Time Flies

I wonder how many people go through the ups and downs of weight loss the way I do. Its so frustrating to me to know that when I started this March 1st of 2012 I was hell bent that I was going to succeed. Money became  tighter so I had to quit weight watchers and try to do it on my own, even though I had all the tools to continue along in my journey I felt alone again.

I look back now and summer is over just about and had I stuck with going and not cheated myself the pleasure of full success I would have been just about at my goal,maybe not but at least I would still be on the right path. Now I find myself thinking how the hell can I get back on track, I read stories of people who have went down the same roads as I am and they succeeded they reached their weight loss goal and they are still living a healthy lifestyle not letting anything get in their way.

I need to reload, refocus,and rethink of a way to get my body on the same page as my mind and thoughts. Easier said than done sometimes this body of mine doesn’t want to exercise or eat well, my emotions get the best of me and I give in to all the things I know I shouldn’t.

I don’t know why this has to be so hard for me I know how to do it, I have done it I lost almost 40 pounds and have gained it all back but 17 pounds that alone seeing those numbers makes me so mad at myself. I gave up on me after saying there was no looking back that I was ready to get healthy and get this body in its top form, but I lied to myself, I walked away because of whatever was going on with me or my family at the time, I gave up.

I remember how I felt when my daughters would say wow Mom look how skinny your getting or Mom you look great, those words were like a payday for me. I want so badly to finish this journey finish what I started and show not only myself but my girls that I can accomplish what I set out to do.   That I am not a failure at this too. 

My weight issues come from years of feeling alone, unwanted, unneeded and unloved at times and that led me to look in the mirror and say I wasn’t worthy of anything.  I grew up in a small town where I was already a target just because I wasn’t from there originally and because I was a little bigger than some of the other girls. I was picked on and called names, told to go back where i came from, that went on til grade 10 when I had enough and started to stand up for myself. I hope I can get focused again finding my way off the darn couch and back on the road of exercising everyday. I love how I feel after a good hard workout, I love how my body feels and shows the hard work I do so I just need to keep that in mind and not let life get in the way of my journey any longer, I owe it to myself to get fit and healthy I owe it to my kids to have a healthy Mom I dont want them to look at me and be proud I am their Mom not to  think of me as a failure and someone who gives up when hard times come but that I push through and find the light at the end of the tunnel.

 

 

Hello Everyone

Sorry I haven’t written in awhile but I have been really busy trying super hard to get myself to lose. The last 3 weeks have been very hard on as I hit a small bump in the road and gained a little weigh back about 2 lbs or so but then my hard work paid off and I lost 4.6 and got my 10% goal. Last week I gain a little again Im not sure whats going on but I am thinking its because of all my exercising I must be gaining muscle.

Stored dataset items:
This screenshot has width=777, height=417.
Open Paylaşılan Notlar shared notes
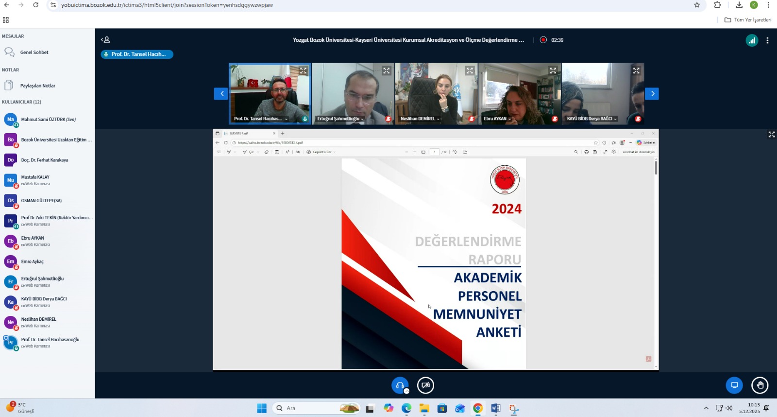click(37, 86)
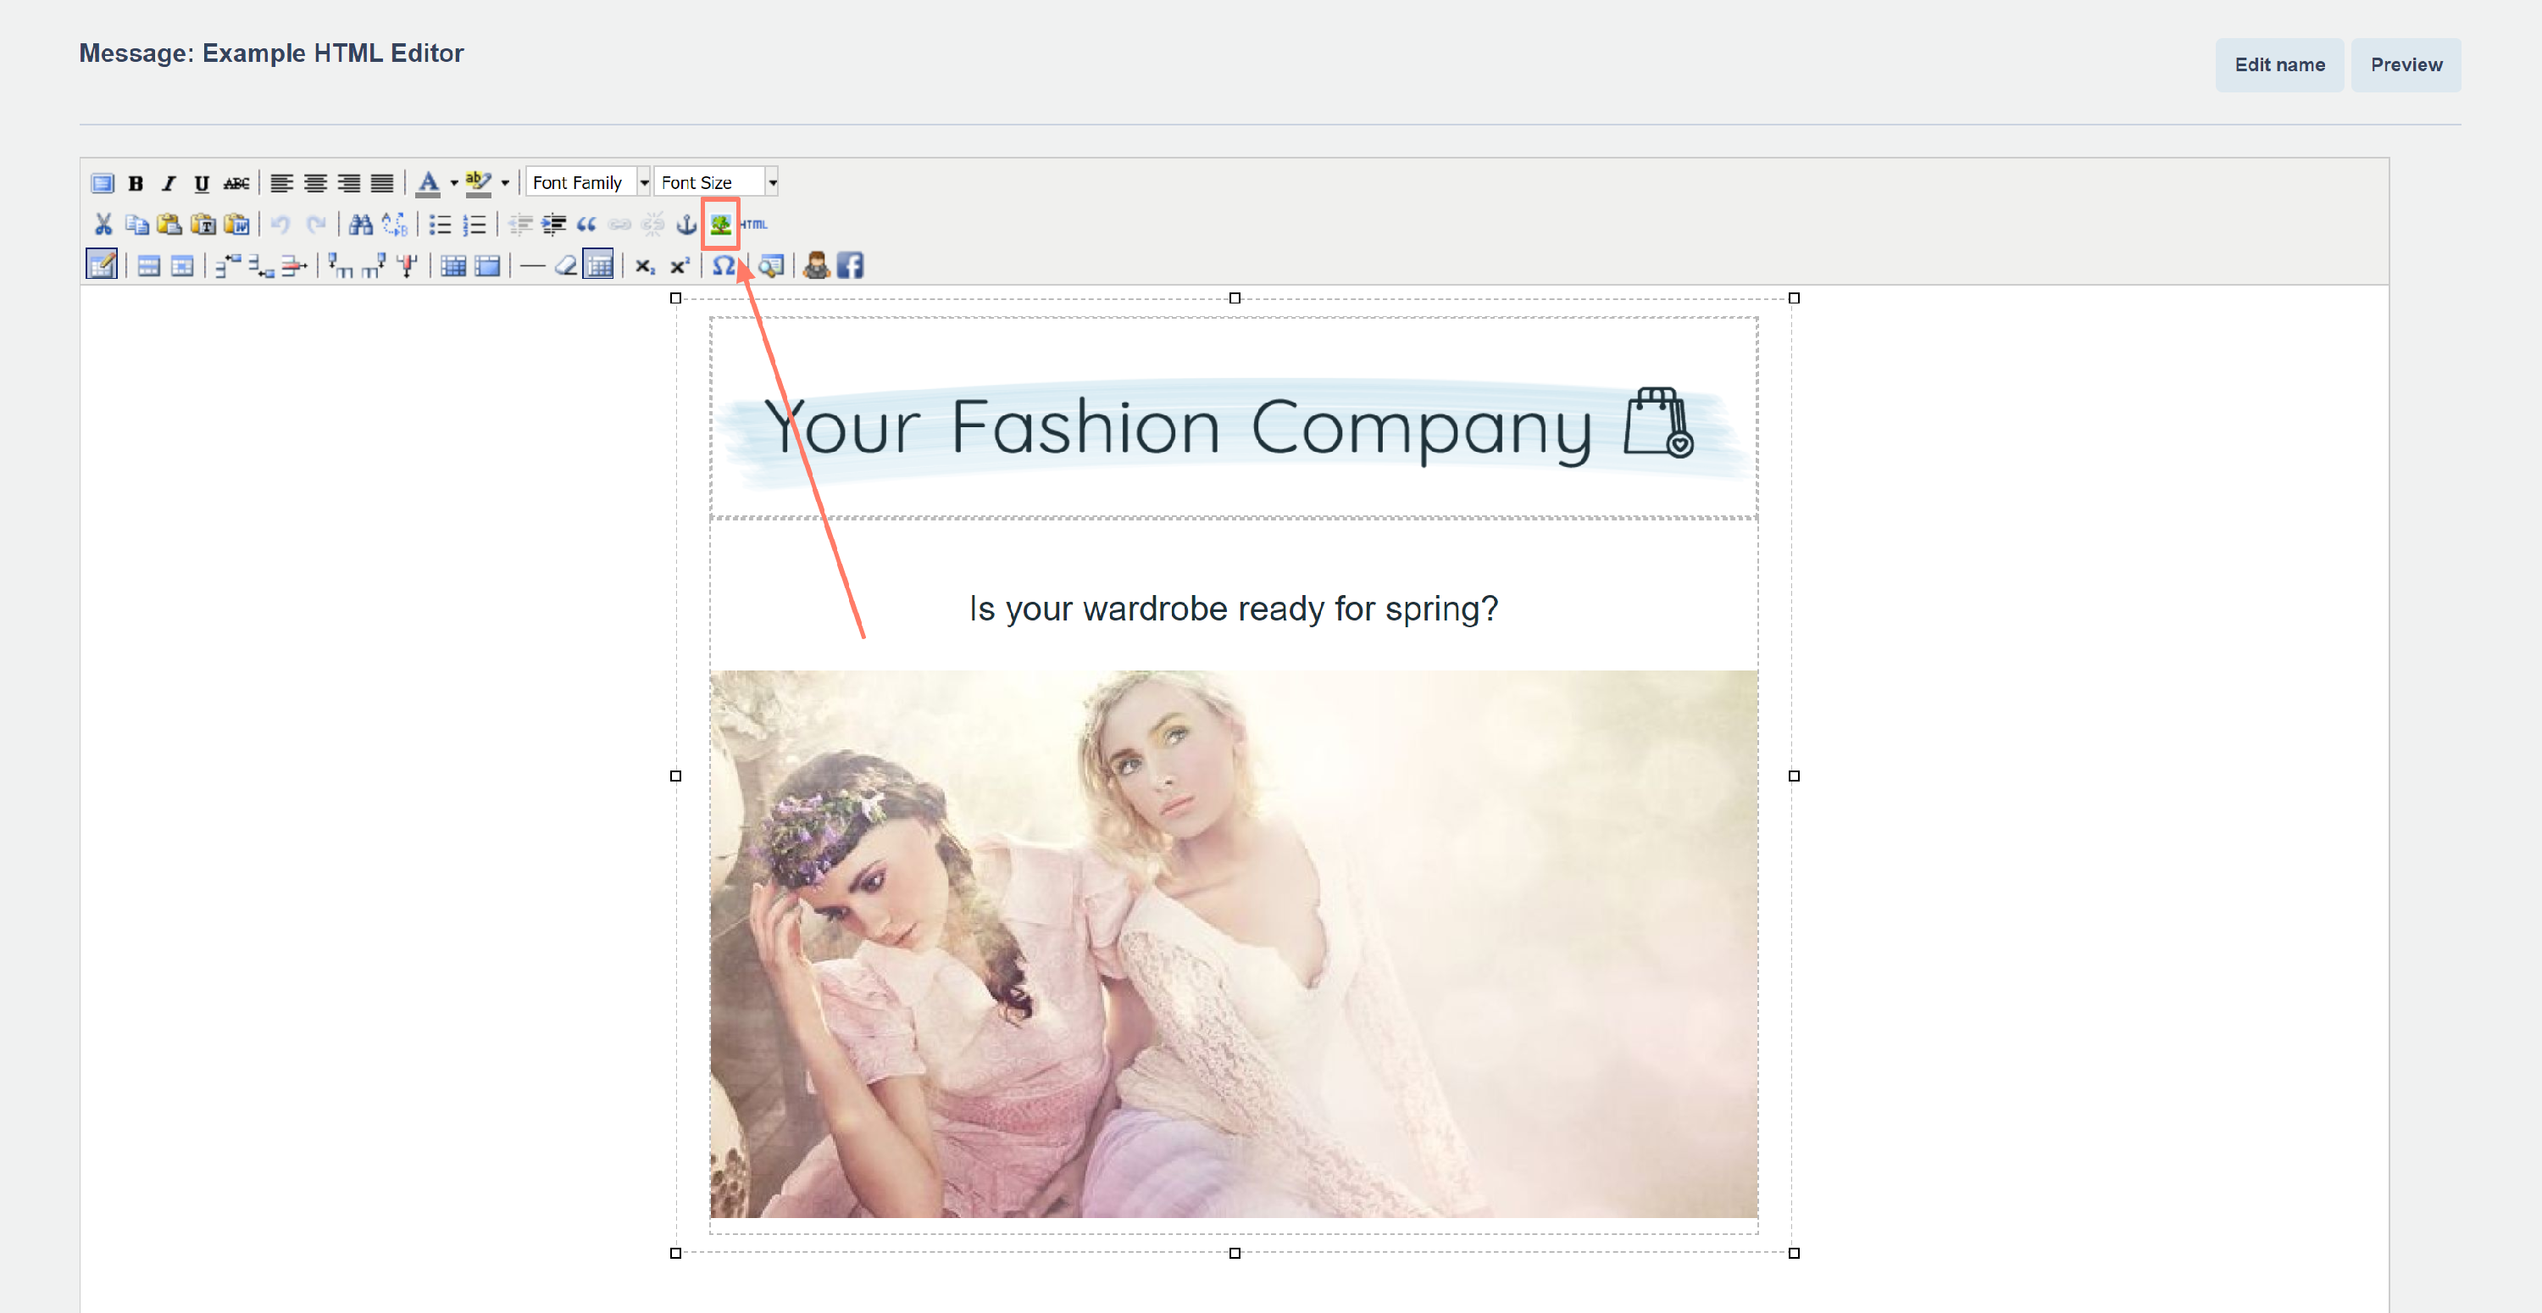Image resolution: width=2542 pixels, height=1313 pixels.
Task: Toggle underline formatting
Action: (x=201, y=184)
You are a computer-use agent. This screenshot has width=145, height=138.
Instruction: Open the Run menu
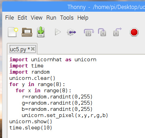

PROBLEMS TO SOLVE »
1. Answer these questions from the weight-loss post, one a line:
(a) On what date did the writer start the weight-loss effort?
(b) About how many pounds did the writer lose before gaining weight back?
(c) Until what grade did the name-calling go on?
2. Write out the passage of the weight-loss post that begins at the words "I wonder how" and stops after "in their way.".
The records stand apart from the weight-loss post.

TASK-BY-TASK SOLUTIONS »
1.
(a) March 1st of 2012
(b) Almost 40 pounds
(c) Grade 10

2.
I wonder how many people go through the ups and downs of weight loss the way I do. Its so frustrating to me to know that when I started this March 1st of 2012 I was hell bent that I was going to succeed. Money became  tighter so I had to quit weight watchers and try to do it on my own, even though I had all the tools to continue along in my journey I felt alone again.

I look back now and summer is over just about and had I stuck with going and not cheated myself the pleasure of full success I would have been just about at my goal,maybe not but at least I would still be on the right path. Now I find myself thinking how the hell can I get back on track, I read stories of people who have went down the same roads as I am and they succeeded they reached their weight loss goal and they are still living a healthy lifestyle not letting anything get in their way.